Selections to find a shared integration runtime

Monitor a shared integration runtime

Linked IR

Selections to find a linked integration runtime

Monitor a linked integration runtime

Known limitations of self-hosted IR sharing

  • The data factory in which a linked IR is created must have an Managed Identity. By default, the data factories created in the Azure portal or PowerShell cmdlets have an implicitly created Managed Identity. But when a data factory is created through an Azure Resource Manager template or SDK, you must set the Identity property explicitly. This setting ensures that Resource Manager creates a data factory that contains a Managed Identity.

  • The Data Factory .NET SDK that supports this feature must be version 1.1.0 or later.

  • To grant permission, you need the Owner role or the inherited Owner role in the data factory where the shared IR exists.

  • The sharing feature works only for data factories within the same Microsoft Entra tenant.

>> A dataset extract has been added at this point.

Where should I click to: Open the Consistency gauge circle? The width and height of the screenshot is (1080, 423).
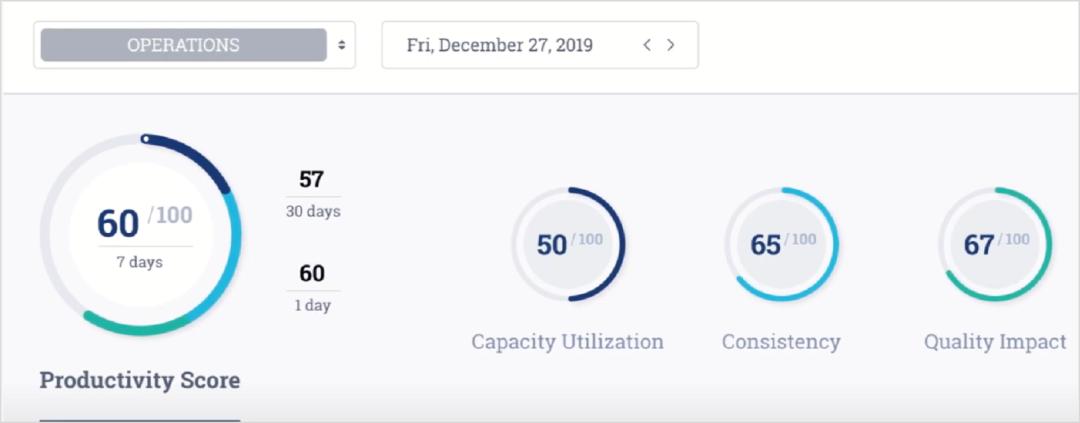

  • For Microsoft Entra ID guest users, the search functionality in the UI, which lists all data factories by using a search keyword, doesn't work. But as long as the guest user is the owner of the data factory, you can share the IR without the search functionality. For the Managed Identity of the data factory that needs to share the IR, enter that Managed Identity in the Assign Permission box and select Add in the Data Factory UI.

    Note

    This feature is available only in Data Factory V2.